The validation campaign of SHERPA 2.1.0 represents another success story for JEM. It was established then that a prompt identification of issues within a new release of generators is possible with this tool. The information rendered by JEM and the large set of plots it produced were of tremendous help to the SHERPA authors to fix this issue and other problems.Footnote 6 The prompt discovery of the issue discussed above avoided the mass production of mis-configured samples by the ATLAS and CMS Collaborations, thus saving an enormous amount of CPU resources.

6 Summary and outlook

In this paper we present a new validation tool based on the job execution monitor (JEM). It runs in the grid framework as a job payload during event generation, automatically collecting and comparing data quality measures of simulated physics processes. JEM’s current test version (which allows manual steering through a web interface) has already become a standard validation tool in ATLAS simulation, giving users the opportunity to identify faulty results due to mis-configurations in Monte-Carlo generators and/or unexpected features of simulation tasks. It accomplishes this task by automatically classifying and comparing certified reference histograms against those produced during the simulation task being monitored. This procedure helps to identify problems early enough, preventing the waste of computing resources in mis-configured jobs.

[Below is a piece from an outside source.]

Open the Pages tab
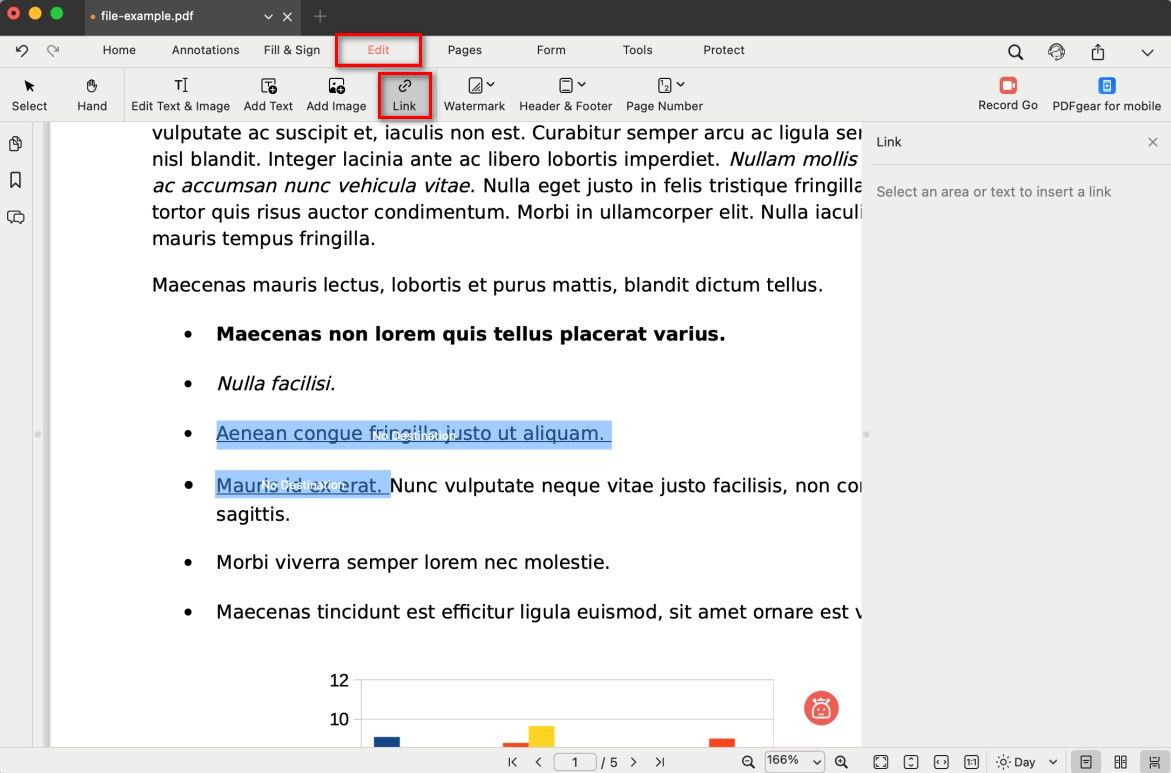 tap(464, 50)
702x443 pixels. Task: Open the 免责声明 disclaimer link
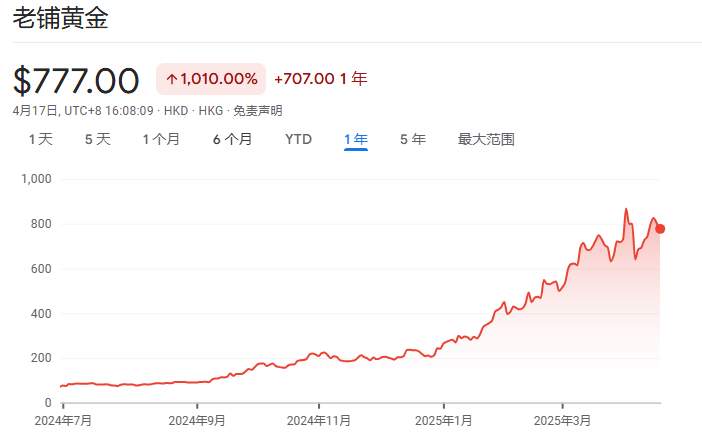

Furthermore, it has proven to be extremely helpful in validating new versions of QCD generators.

JEM’s user interface consists of a web front-end where results are presented. The web service uses a simple color scheme to signal the level of agreement with the reference task. Histograms are displayed sorted from highest to lowest severity, making it possible to quickly assess the overall status of the monitored simulation task. This interface was greatly improved in collaboration with the ATLAS Monte Carlo working group and their shifters through extensive hands-on testing. It was demonstrated that the overhead of both, the generation of validation plots and the automatic comparison of histograms, was negligible compared to the runtime of typical simulation tasks.

ATLAS is currently investigating the possibility of instrumenting automatically a small fraction of every generator task, making quality histograms readily available for their inspection should the necessity arise at a later time.

Although JEM is currently being used only in the early generator step of the simulation chain, its validation system could be extended to later steps, such as the simulation, digitization (or reconstruction) step and beyond, where it would also provide significant savings in time and computing resources. The simplicity of the JEM installation and operation would also make it possible to export its use outside of ATLAS and HEP experiments.